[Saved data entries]

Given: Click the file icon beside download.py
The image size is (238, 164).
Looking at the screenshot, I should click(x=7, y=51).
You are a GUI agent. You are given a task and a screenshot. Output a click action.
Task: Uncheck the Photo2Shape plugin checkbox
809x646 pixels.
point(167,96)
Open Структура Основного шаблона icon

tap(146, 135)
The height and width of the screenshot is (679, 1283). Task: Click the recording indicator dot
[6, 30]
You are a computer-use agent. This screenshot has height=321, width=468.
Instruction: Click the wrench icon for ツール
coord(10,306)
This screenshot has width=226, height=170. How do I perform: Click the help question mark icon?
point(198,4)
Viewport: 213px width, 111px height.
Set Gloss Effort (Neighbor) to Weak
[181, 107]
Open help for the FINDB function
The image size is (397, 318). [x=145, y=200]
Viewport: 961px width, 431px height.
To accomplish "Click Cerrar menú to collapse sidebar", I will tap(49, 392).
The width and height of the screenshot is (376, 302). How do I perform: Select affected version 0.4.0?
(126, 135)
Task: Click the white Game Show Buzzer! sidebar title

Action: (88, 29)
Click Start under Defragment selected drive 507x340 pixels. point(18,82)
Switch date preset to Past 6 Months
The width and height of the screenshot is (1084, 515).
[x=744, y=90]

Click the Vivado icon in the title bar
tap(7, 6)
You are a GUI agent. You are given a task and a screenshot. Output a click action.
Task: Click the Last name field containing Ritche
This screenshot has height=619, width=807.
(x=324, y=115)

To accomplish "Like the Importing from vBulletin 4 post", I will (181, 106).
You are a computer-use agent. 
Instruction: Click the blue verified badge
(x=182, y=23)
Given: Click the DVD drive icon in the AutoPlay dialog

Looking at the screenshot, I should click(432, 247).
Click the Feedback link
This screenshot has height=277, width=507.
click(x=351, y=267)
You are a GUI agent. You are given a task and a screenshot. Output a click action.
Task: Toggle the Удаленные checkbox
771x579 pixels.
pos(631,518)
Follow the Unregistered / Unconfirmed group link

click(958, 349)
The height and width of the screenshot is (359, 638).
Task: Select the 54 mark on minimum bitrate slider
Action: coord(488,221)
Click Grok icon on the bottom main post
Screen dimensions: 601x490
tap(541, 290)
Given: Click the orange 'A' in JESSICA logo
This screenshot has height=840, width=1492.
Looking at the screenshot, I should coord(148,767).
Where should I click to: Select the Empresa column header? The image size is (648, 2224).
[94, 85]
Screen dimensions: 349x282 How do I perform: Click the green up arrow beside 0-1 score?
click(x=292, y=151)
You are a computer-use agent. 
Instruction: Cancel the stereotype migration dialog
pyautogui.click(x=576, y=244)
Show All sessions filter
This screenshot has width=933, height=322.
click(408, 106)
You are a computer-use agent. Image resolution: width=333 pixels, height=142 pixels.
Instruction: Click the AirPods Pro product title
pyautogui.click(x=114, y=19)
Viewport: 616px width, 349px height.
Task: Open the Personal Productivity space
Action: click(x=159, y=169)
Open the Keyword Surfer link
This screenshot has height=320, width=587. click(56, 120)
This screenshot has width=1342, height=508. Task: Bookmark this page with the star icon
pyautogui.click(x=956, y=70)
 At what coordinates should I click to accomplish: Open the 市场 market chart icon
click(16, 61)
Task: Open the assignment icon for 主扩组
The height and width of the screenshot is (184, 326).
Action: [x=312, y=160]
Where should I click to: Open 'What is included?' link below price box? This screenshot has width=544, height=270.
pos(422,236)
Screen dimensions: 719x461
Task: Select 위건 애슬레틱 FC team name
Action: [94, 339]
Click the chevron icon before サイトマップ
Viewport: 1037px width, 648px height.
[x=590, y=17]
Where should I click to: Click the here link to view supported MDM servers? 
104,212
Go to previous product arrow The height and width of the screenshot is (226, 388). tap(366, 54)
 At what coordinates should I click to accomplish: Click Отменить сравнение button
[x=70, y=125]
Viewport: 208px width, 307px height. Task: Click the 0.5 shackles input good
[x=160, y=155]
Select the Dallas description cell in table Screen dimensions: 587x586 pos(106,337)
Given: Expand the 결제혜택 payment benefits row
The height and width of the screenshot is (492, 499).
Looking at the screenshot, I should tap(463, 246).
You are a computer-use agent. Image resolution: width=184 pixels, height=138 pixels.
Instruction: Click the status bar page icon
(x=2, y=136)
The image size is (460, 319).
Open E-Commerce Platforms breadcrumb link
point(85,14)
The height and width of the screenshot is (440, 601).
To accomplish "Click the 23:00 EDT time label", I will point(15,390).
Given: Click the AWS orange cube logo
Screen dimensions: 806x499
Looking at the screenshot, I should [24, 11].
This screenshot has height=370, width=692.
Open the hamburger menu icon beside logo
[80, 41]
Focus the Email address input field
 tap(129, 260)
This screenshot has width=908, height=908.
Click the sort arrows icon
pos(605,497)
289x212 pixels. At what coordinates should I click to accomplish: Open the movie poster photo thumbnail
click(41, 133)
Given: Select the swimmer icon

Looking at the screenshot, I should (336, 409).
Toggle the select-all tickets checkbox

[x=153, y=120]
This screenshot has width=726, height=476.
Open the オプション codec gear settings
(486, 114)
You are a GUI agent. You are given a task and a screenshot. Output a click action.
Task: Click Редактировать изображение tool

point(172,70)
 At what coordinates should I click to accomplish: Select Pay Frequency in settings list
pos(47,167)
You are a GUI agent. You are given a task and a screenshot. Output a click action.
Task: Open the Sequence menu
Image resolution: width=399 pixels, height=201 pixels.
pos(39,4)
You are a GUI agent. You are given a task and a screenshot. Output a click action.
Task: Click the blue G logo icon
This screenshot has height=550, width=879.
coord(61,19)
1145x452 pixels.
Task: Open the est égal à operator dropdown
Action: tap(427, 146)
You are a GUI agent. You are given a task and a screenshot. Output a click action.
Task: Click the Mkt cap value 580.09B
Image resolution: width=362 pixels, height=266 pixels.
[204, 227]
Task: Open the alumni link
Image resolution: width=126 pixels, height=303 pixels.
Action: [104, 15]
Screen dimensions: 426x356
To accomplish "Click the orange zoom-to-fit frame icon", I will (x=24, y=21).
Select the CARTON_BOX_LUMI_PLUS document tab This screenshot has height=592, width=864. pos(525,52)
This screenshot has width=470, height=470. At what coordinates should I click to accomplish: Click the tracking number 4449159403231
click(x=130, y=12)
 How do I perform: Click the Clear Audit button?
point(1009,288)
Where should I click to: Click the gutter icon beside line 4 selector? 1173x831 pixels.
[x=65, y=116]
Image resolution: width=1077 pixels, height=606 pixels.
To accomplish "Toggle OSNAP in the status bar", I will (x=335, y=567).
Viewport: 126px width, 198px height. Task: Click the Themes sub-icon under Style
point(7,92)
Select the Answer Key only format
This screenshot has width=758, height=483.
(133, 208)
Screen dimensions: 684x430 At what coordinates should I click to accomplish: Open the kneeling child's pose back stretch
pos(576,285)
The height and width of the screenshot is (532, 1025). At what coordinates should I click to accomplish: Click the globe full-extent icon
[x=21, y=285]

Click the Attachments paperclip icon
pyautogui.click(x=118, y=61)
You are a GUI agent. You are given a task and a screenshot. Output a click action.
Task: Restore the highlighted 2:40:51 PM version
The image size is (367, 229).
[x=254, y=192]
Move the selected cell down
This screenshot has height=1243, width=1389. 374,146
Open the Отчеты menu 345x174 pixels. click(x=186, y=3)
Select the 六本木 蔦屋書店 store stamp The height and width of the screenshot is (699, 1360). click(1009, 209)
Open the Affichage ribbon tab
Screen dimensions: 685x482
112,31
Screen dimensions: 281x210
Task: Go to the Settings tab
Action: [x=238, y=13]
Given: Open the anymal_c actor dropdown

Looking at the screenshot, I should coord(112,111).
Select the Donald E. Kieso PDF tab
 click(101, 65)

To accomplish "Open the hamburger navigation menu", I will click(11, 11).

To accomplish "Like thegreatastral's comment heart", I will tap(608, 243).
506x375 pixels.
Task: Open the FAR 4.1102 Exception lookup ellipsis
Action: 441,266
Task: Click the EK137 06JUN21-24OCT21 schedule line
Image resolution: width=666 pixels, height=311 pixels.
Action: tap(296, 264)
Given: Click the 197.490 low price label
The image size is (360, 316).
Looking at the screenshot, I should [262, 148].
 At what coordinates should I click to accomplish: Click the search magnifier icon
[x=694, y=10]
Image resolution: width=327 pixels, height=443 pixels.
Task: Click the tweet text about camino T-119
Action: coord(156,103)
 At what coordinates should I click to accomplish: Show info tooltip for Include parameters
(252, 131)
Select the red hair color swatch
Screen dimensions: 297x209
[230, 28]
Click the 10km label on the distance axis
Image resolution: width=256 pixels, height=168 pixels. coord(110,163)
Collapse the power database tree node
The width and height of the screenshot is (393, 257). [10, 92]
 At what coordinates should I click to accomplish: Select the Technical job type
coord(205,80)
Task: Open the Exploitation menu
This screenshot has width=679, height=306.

Aim of the exercise — Every line of the entries that includes "orange" must be copied into the answer.

Result for this task —
Given: Click the orange 'A' in JESSICA logo
Given: Click the AWS orange cube logo
To accomplish "Click the orange zoom-to-fit frame icon", I will (x=24, y=21).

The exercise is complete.